Anyway, fortunately, I had picked a warm spring day to wonder about fear, and so he was happily ensconced on his porch chair in shorts, an old polo shirt, and fuzzy mid-calf sport socks like a king, proudly surveying his burgeoning crop of seasonally expected weeds. He once explained to me that he found grass and its relatives totally lacking in imagination and so he encouraged an ecumenical assortment of strangers to audition each year. Actually, he just said he kind of liked weeds, but Brien is a friend, so I usually soften it a bit for him.

I had clearly happened upon him in a contemplative mood, however, and as I picked my way over the shards of broken concrete that littered his yard like a Neolithic midden, he was busy staring at Sheda. He felt increasing concern for the fate of the cedar tree, and although it dominated almost half of the far edge of his property and was clearly the original owner of the lot, he worried that it was experiencing the same downward slide as himself.

“Branches are not moving as well as the old days,” he said in a sort of thanatological greeting as I stepped warily onto the porch, avoiding the final terminally warped step which he would have been better advised to worry about than the tree.

“Pardon me?” I mumbled, too aware there were other risks for the unwary foot lurking hitherto unseen on the floorboards of the porch. Each visit was an journey, really -a walk down a leaf-strewn trail in the fall, a careful exploration of the knotted, buckling wood in the spring. It was as much a thing for all seasons as its owner.

“I wonder if it’s getting old,” he said, shaking his head slowly and pointing at the beer under the guest seat he always kept ready for me beside him.

I was pretty sure he meant the tree, but I suddenly pulled my hand away from the can under the seat when I noticed the slug. “Brien!” I think I actually whined.

His face softened and a twinkle crept onto his lips. “Probably lost,” he said, and shrugged as if lost molluscs were commonplace on the porch. “Just pick up the can and it’ll wander off.” He bent over to look at it more closely. “I think I recognize that one, actually,” he said almost tenderly.

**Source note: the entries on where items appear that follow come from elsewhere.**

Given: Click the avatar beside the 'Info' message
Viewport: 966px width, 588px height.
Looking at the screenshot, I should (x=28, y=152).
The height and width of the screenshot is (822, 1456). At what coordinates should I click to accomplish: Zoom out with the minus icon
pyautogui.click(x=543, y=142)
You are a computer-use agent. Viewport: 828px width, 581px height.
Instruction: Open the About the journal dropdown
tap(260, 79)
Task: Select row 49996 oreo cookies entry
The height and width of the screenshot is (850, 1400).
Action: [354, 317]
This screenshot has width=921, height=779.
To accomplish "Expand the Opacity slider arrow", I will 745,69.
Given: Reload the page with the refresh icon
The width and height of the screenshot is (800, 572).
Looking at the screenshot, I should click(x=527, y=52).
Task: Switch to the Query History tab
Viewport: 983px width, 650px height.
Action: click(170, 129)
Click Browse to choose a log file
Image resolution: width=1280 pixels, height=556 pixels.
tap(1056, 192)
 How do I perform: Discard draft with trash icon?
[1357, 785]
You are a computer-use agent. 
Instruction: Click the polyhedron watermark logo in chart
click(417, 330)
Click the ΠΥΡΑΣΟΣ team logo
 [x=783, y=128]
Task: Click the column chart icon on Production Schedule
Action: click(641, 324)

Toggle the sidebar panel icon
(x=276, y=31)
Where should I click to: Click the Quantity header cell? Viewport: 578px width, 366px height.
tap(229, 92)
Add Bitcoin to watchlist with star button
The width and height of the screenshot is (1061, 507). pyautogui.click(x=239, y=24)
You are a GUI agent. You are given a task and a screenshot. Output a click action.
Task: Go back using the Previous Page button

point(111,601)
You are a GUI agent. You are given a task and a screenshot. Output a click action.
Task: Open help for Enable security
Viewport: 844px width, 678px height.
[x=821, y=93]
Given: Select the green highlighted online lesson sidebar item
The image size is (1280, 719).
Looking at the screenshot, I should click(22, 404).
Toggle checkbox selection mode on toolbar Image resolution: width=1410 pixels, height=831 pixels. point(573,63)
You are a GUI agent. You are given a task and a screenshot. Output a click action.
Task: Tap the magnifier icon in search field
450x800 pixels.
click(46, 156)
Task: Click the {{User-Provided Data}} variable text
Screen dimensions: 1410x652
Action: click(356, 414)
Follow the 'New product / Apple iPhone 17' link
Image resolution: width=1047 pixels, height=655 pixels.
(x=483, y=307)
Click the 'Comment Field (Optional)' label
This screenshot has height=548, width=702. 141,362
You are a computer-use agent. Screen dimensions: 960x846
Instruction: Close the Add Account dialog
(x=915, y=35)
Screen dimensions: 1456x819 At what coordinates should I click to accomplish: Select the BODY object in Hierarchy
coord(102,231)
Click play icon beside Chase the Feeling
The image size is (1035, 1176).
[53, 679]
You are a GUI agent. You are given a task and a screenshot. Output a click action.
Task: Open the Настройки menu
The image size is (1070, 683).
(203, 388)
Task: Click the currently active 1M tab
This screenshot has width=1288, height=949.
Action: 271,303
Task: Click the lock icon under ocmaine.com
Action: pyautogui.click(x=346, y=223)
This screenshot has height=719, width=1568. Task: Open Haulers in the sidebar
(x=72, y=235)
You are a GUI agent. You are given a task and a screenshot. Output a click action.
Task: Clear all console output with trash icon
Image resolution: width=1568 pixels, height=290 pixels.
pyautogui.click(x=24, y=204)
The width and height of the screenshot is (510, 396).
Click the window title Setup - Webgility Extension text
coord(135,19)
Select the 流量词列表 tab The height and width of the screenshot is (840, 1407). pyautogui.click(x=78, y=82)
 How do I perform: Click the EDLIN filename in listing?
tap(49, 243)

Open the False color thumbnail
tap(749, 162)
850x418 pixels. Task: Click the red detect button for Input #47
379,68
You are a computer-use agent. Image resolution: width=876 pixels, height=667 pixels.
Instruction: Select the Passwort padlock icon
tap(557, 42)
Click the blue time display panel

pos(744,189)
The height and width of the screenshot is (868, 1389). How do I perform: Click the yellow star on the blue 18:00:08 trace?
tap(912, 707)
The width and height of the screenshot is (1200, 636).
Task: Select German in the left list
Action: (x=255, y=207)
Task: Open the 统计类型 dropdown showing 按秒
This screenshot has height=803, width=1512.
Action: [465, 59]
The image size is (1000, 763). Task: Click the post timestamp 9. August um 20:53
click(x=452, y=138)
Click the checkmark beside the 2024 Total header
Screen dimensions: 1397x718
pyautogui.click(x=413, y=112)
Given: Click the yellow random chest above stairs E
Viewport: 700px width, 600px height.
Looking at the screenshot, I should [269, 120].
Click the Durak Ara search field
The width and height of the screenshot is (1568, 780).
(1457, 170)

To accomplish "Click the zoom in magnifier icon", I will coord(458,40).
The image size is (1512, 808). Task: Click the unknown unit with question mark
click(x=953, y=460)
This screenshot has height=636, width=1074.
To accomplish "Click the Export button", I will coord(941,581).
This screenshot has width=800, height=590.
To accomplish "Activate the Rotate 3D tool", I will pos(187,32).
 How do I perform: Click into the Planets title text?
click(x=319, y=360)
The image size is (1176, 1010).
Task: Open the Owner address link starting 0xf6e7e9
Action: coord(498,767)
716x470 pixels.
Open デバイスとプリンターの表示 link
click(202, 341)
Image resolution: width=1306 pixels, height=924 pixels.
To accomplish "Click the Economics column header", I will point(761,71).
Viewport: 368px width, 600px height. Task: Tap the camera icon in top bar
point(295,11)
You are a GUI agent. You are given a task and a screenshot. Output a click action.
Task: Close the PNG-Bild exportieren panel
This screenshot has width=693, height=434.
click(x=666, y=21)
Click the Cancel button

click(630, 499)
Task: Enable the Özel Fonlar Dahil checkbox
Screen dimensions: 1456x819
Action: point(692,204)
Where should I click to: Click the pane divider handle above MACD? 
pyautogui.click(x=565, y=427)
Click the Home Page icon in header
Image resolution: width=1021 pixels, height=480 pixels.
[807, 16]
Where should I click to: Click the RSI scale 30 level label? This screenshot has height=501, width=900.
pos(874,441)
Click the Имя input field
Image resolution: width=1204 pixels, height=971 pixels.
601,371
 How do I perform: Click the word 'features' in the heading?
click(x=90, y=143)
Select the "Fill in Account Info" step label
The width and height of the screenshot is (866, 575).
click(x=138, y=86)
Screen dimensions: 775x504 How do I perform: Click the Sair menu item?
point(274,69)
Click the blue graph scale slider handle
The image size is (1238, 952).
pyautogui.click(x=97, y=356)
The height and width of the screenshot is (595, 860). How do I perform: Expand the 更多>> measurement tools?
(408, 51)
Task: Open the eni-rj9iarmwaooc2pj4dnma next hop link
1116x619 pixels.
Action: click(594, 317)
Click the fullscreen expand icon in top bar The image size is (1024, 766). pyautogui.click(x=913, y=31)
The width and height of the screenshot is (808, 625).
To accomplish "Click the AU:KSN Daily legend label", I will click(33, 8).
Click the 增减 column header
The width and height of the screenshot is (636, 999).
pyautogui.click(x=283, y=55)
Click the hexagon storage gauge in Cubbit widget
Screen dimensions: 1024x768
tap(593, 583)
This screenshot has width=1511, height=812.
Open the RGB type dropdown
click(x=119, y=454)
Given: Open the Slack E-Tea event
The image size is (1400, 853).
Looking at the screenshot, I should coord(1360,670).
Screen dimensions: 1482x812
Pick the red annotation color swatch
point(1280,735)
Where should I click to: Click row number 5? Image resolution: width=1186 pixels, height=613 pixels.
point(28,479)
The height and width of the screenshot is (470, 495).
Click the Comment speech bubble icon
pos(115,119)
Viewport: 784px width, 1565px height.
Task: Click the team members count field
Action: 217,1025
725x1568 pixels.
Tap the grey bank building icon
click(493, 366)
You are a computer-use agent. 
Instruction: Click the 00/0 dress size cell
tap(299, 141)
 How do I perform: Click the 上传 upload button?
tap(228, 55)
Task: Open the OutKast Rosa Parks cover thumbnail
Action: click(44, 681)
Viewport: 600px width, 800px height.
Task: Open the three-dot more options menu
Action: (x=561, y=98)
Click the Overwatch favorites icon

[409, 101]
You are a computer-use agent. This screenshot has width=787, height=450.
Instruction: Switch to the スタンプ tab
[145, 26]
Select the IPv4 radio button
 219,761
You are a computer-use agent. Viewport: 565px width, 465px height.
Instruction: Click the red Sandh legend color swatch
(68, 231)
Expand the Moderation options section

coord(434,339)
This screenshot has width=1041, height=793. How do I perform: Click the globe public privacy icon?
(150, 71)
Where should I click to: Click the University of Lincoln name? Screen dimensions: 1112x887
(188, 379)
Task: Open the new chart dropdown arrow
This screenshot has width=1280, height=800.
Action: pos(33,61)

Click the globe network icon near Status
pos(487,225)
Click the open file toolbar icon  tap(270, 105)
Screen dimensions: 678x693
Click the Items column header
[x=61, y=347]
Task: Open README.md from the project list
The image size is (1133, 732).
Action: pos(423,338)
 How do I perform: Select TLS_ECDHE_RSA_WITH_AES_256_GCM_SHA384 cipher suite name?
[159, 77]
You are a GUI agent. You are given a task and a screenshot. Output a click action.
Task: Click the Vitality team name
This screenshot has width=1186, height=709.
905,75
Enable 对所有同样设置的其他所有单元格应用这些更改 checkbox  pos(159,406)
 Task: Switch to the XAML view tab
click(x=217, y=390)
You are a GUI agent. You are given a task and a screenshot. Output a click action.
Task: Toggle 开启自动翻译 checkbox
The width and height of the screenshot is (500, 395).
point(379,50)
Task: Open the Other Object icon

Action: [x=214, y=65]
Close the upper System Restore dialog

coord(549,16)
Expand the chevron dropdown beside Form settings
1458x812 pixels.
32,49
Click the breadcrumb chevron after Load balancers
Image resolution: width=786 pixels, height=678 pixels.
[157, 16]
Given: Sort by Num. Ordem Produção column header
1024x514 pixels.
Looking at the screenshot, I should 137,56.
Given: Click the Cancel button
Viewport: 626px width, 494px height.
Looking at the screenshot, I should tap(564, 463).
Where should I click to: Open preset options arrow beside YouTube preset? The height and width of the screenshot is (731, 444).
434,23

He sat up again, and noticing I was making no attempts to retrieve the beer, handed me a different can from the cooler he kept near the steps. His eyes flitted around my cheeks like uncertain sparrows. “They don’t bite, ya know…” He took a sip from his own can and shifted his gaze to Sheda. “Not even sure if they have teeth.”

I sighed and accepted the new can. I could sense him peeking at me out of the corner of his eyes, and I could see he was having difficulty restraining a smile. It was probably not the time to ask him about his views on irrational fear.